Soal Tugas 1 |
Rangkum teks tentang karbon dalam tanah dalam dua kalimat.
Soal Tugas 2 |
Tuliskan lanjutan teks tentang karbon dalam tanah, dimulai setelah kalimat terakhirnya.

Blok Teks |
------------

Upaya memerangi perubahan iklim selama ini berfokus pada pengurangan emisi karbon di atmosfer. Penanaman pohon menjadi solusi utama, sebab akarnya mampu menyimpan karbon selama puluhan tahun.
Di sisi lain, berbagai perusahaan berlomba mengembangkan teknologi penangkapan karbon dan penyimpanan bawah tanah.
Namun dalam obsesi terhadap penurunan kadar CO2, terdapat sumber emisi dan penyimpanan karbon yang terabaikan, yaitu tanah.
Studi terbaru yang dilakukan oleh Chinese Academy of Sciences dan Commonwealth Scientific and Industrial Research Organization dari Australia mengungkapkan bahwa lapisan tanah atas sedalam dua meter menyimpan sekitar 2,3 triliun ton karbon anorganik.
Seperti dilaporkan oleh Popular Mechanics, jumlah tersebut ditaksir lima kali lipat lebih banyak dibandingkan total karbon yang tersimpan di seluruh tumbuhan darat.

------------

Informasi yang Diberikan |
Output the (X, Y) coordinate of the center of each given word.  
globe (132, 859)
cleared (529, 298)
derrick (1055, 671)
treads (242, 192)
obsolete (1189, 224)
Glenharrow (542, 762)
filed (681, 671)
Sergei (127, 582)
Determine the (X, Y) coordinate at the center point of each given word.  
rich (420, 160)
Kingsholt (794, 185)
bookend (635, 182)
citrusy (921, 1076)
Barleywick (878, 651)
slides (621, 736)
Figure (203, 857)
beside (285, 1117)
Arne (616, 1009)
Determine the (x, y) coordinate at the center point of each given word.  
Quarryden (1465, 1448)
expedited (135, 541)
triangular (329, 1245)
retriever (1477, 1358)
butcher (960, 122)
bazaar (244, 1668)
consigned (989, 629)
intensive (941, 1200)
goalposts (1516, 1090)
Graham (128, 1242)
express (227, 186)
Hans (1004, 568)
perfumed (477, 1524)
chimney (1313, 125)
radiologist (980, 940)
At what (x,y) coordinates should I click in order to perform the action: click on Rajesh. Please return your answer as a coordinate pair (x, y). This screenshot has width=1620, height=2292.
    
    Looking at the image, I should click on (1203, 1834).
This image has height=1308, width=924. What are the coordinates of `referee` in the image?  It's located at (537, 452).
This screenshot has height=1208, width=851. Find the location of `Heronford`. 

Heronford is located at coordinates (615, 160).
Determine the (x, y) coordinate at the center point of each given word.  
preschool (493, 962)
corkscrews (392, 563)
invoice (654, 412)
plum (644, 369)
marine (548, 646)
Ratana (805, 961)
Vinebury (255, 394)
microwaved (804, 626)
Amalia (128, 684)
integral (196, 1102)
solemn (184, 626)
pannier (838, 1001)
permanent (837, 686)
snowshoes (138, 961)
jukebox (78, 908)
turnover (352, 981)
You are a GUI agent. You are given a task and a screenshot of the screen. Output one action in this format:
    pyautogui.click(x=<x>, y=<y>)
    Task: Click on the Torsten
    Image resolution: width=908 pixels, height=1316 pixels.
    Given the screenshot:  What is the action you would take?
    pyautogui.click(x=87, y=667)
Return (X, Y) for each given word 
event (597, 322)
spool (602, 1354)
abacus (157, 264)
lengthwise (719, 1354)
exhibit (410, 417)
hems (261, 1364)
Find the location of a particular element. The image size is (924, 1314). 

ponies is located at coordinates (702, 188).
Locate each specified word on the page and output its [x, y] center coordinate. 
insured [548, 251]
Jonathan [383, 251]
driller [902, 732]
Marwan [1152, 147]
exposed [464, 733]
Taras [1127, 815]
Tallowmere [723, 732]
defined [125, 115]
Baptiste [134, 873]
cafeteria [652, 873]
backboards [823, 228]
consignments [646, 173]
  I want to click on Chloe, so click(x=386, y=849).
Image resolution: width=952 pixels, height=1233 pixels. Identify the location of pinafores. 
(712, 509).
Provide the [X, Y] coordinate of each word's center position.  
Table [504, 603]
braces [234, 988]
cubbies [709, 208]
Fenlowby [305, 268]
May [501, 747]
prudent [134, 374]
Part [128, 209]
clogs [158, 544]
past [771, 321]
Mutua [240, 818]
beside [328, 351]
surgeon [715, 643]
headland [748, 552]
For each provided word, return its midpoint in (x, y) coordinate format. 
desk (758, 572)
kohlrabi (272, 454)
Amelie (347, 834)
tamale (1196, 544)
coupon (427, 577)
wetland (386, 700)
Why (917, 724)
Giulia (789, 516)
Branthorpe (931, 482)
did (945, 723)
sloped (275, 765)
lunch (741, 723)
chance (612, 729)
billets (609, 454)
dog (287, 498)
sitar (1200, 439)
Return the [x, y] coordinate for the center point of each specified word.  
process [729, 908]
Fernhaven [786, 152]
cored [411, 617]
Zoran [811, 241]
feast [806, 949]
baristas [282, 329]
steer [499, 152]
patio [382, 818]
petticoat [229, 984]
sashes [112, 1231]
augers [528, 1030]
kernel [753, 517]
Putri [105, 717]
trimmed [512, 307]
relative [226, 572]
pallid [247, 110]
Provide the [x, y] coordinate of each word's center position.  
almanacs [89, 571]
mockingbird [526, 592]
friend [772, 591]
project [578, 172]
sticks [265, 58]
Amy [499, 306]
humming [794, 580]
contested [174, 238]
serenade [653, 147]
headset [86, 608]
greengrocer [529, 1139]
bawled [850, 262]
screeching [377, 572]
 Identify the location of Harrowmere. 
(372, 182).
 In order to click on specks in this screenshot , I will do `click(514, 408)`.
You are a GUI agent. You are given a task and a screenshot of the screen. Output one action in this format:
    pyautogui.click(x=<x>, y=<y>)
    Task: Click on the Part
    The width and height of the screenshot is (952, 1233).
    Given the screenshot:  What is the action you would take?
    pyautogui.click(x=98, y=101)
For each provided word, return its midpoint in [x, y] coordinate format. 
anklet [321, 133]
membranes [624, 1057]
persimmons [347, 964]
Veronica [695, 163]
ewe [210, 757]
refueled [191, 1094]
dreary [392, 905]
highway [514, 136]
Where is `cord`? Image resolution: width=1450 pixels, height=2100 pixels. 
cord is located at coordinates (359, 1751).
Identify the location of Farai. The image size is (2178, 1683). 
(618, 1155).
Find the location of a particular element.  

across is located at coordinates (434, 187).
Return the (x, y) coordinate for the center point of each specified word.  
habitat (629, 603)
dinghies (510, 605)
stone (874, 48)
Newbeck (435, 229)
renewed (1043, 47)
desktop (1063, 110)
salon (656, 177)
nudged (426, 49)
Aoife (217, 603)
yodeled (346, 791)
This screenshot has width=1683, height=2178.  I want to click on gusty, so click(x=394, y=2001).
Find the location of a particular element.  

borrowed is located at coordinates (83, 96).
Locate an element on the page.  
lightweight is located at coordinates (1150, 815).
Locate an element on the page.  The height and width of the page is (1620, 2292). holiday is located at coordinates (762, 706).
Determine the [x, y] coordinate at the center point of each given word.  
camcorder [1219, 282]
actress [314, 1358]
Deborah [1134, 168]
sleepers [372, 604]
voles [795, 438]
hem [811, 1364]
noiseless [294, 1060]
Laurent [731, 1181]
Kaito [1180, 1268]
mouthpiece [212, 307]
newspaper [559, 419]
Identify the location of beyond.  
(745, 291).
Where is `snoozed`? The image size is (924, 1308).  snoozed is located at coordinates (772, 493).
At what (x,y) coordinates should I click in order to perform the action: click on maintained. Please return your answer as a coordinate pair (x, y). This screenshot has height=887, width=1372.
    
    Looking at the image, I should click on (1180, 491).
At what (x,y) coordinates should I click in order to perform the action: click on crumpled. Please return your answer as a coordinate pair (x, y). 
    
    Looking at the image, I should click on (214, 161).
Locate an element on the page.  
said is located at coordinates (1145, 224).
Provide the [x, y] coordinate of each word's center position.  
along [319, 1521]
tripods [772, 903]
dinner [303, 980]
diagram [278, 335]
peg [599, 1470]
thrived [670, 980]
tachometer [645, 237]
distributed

------------

Hasil Latihan 1 |
Upaya melawan perubahan iklim selama ini berfokus pada pengurangan karbon di atmosfer lewat penanaman pohon dan teknologi penangkapan karbon, padahal tanah sebagai sumber emisi dan penyimpanan karbon justru terabaikan. Studi terbaru Chinese Academy of Sciences dan Commonwealth Scientific and Industrial Research Organization dari Australia mengungkapkan bahwa lapisan tanah atas sedalam dua meter menyimpan sekitar 2,3 triliun ton karbon anorganik, yang ditaksir lima kali lipat lebih banyak daripada total karbon di seluruh tumbuhan darat.

Hasil Latihan 2 |
Angka tersebut didapat melalui analisis 200.000 sampel tanah dari seluruh dunia. Para ilmuwan menemukan konsentrasi karbon anorganik lebih tinggi di wilayah-wilayah kering yang airnya tidak mudah melarutkan karbonat. Kawasan seperti Australia tercatat memiliki simpanan karbon anorganik tertinggi kelima.
Meski begitu, keberadaan karbon ini juga ditemukan di daerah lembap seperti sepanjang sungai, sekitar danau, dan wilayah pesisir. Dengan kata lain, tanah penyimpan karbon ini berperan penting di seluruh dunia.
Hasil studi yang dipublikasikan pada jurnal Science ini menjelaskan bahwa paparan besar karbon ini dipengaruhi oleh perubahan lingkungan, khususnya pengasaman tanah.
Asam dapat melarutkan kalsium karbonat, yang menyebabkan karbon terlarut dalam air atau terlepas sebagai gas karbon dioksida.
Karbon anorganik sendiri umumnya berupa mineral karbonat padat seperti batu kapur, marmer, atau kapur tulis, berbeda dengan karbon organik yang berasal dari tanaman, bakteri, dan sisa-sisa hewan.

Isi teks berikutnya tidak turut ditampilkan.